In my experience with similar titles, the sweet spot is mid-range difficulty: enough room for teammates to make honest mistakes, but not so easy that the tension evaporates. If Breakfirst implements a robust hint system—unlocked by solving mini-tasks—and rotates puzzle layouts between runs, this could become a staple for group sessions.
We’ll need to watch early player reviews and perhaps dive into developer interviews post-release for hard data on completion times, drop-off rates and community‐created walkthroughs.
How 2 Escape: Lost Submarine has all the ingredients for a standout co-op puzzle title: a unique cross-device hook, a setting ripe for tension, and a publisher that understands AA polish. If the puzzles genuinely leverage the dual-screen design—offering fresh challenges beyond basic “read-this-while-I-do-that” tasks—it could redefine how we think about couch co-op.
However, if the novelty outpaces substance, the inevitable communication breakdowns will feel frustrating, not fun.
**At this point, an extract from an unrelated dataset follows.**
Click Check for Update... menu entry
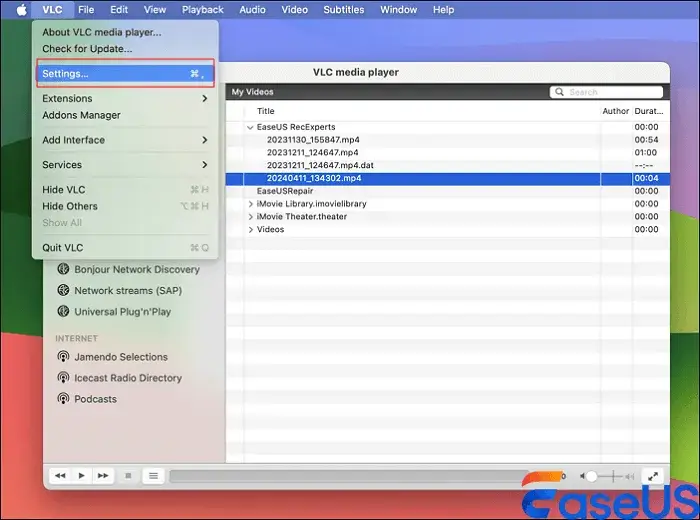This screenshot has width=700, height=520. point(87,48)

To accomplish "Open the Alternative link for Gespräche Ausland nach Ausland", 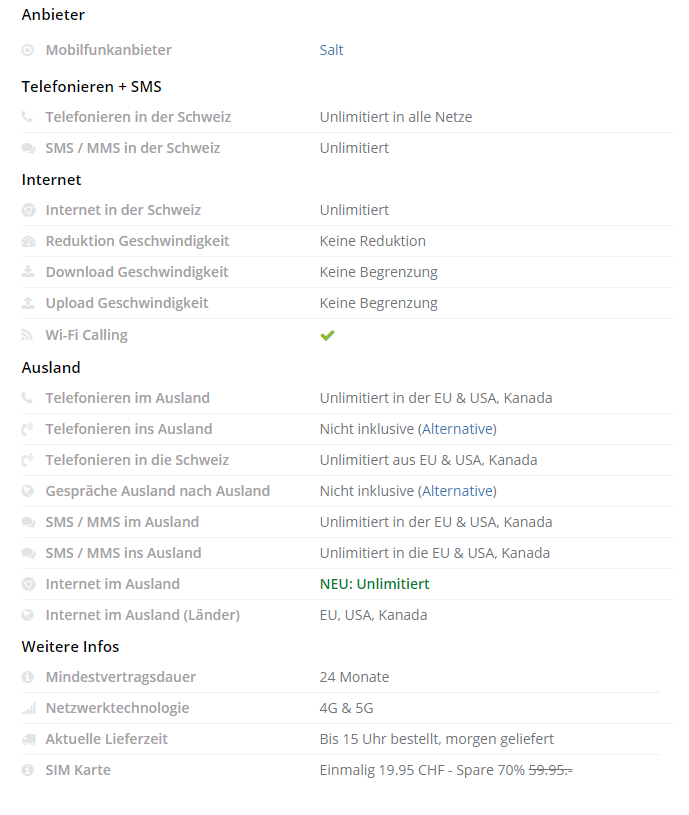I will tap(457, 491).
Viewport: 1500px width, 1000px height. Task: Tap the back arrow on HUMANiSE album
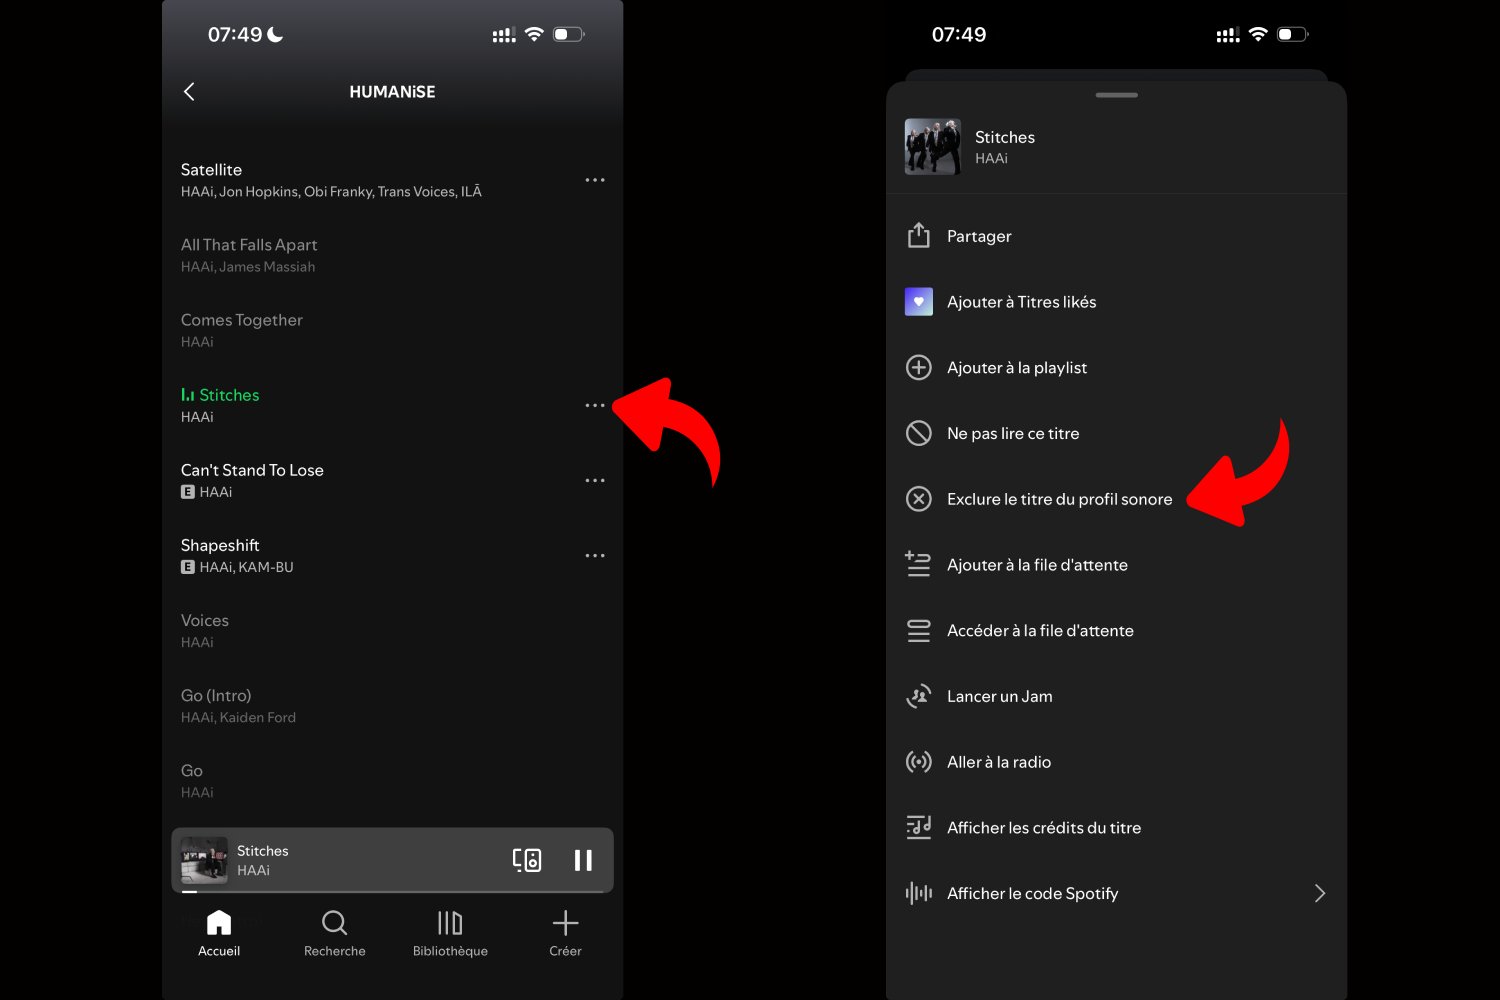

My advice: keep an eye on early player streams and community forums to gauge whether Lost Submarine strikes the right balance between challenge and clarity. For now, consider it a promising addition to your game-night shortlist—just don’t book your submarine getaway until you’re certain the leaks are patched.
Note: Detailed completion stats, player retention figures and module customizability remain areas for future coverage once the game has been live for a few weeks.